WORK INSTRUCTIONS:
Below are some records; copy them word for word and drop the pictures.

Pixel coordinate grounding data:
· · ·

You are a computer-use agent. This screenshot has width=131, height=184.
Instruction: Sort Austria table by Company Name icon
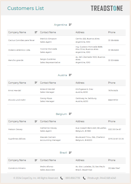click(x=36, y=83)
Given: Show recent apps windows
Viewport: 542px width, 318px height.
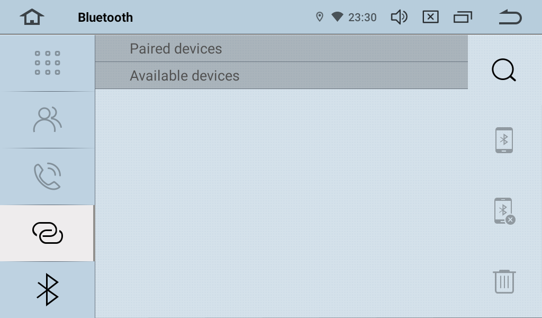Looking at the screenshot, I should click(x=463, y=17).
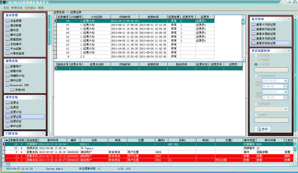Viewport: 298px width, 173px height.
Task: Click the 巡更员 text input field
Action: point(270,120)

· · ·

REPLY TO THE TASK:
You are a computer-use agent. This screenshot has width=131, height=184.
Instruction: Sort Austria table by Company Name icon
click(x=36, y=83)
Given: Show recent apps windows
Viewport: 542px width, 318px height.
Looking at the screenshot, I should click(x=463, y=17).
Viewport: 298px width, 173px height.
Task: Click the 巡更员 text input field
Action: point(270,120)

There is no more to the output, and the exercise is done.